Project 17: Power and Battery Optimization Lab (Sleep, DFS, Radio Tuning)

Build a policy-driven power manager that quantifies and optimizes battery life without breaking responsiveness.

Quick Reference

Attribute Value
Difficulty Expert
Time Estimate 2 weeks
Main Programming Language C
Alternative Programming Languages C++, Rust
Coolness Level Level 4
Business Potential Level 4
Prerequisites ESP-IDF power APIs, profiling basics
Key Topics Light/deep sleep, wake sources, dynamic frequency scaling, Wi-Fi power policy

1. Learning Objectives

  1. Measure real current draw per mode and workload.
  2. Implement policy transitions across active/sleep states.
  3. Tune display/radio settings for runtime gains.
  4. Estimate battery health trends over cycle usage.

2. Theory

2.1 Power State Economics

Battery life is shaped by transition policy, not just low-power mode availability.
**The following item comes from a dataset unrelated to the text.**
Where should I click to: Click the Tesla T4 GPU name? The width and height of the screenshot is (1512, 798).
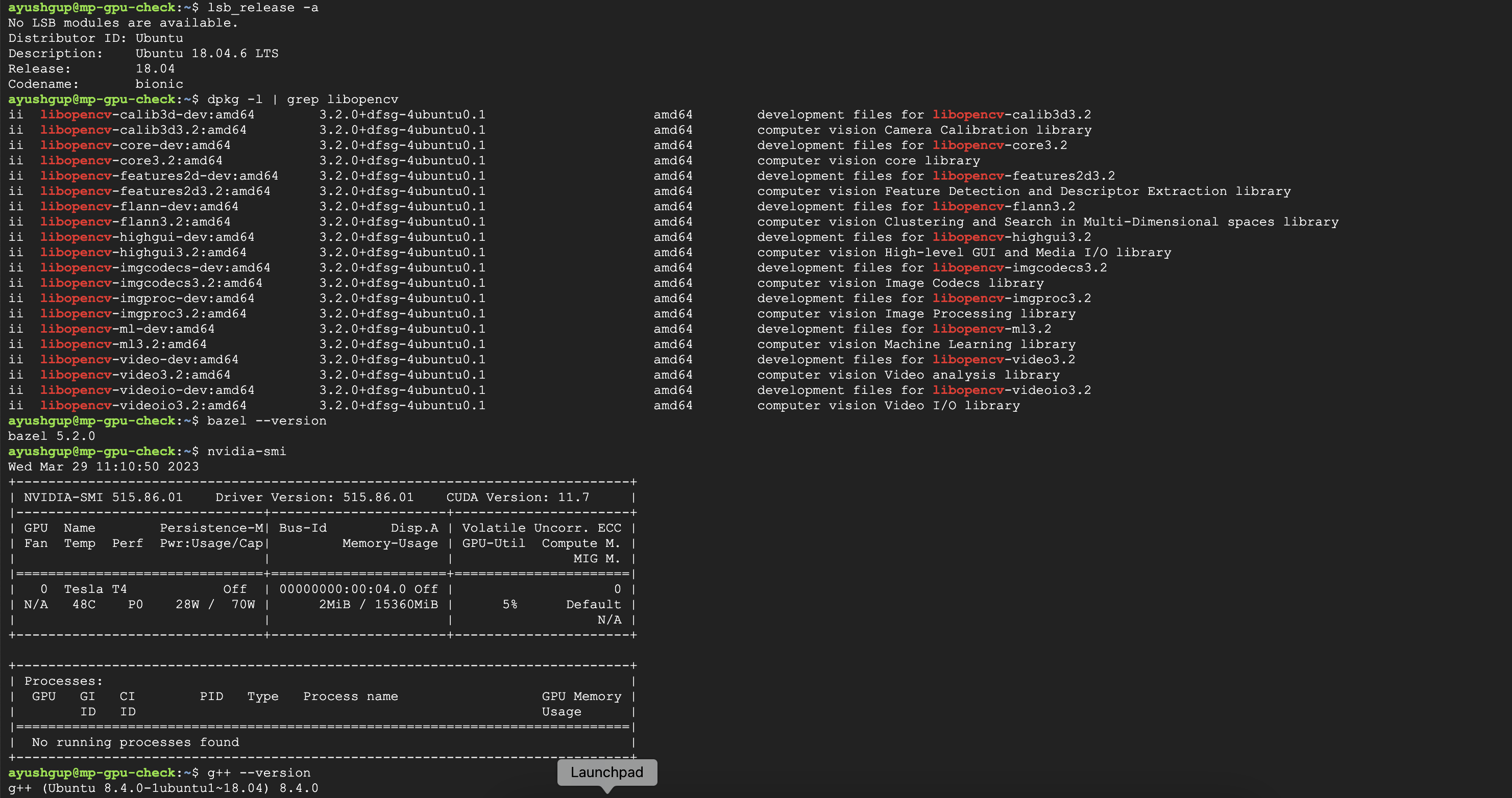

2.2 Wake and Resume Experience

Aggressive sleep can damage UX unless wake latency is engineered deliberately.

3. Specification

  • Multi-mode power policy (performance, balanced, saver, ultra).
  • Wake source routing and latency logs.
  • Battery health telemetry model.

Output:

I pwr: mode=balanced current=149mA
I pwr: light_sleep current=31mA wake=timer
I pwr: deep_sleep current=0.23mA wake=gpio
I pwr: wake_latency light=7ms deep=182ms

4. Architecture

[Policy Engine] -> [Clock Manager]
               -> [Display Manager]
               -> [Radio Manager]
               -> [Sleep Controller]

5. Implementation Guide

Core question:

“Which policy delivers the best battery life per user-visible value?”

Design questions:

  1. When should light sleep transition to deep sleep?
  2. How is wake source priority determined?
  3. How is low-battery UX communicated?

6. Testing

  • Per-mode current profile runs.
  • Wake source correctness checks.
  • Mixed workload battery runtime tests.

7. Pitfalls

  • Ignoring peripheral leakage.
  • Deep sleep overuse causing poor interactivity.
  • Wi-Fi reconnect storms from aggressive sleep windows.

8. Extensions

  • Adaptive policy via learned usage patterns.
  • Battery aging compensation model.

9. Completion

  • Power policy reduces runtime draw measurably.
  • Wake behavior is deterministic and documented.
  • Battery/runtime tradeoffs are quantified.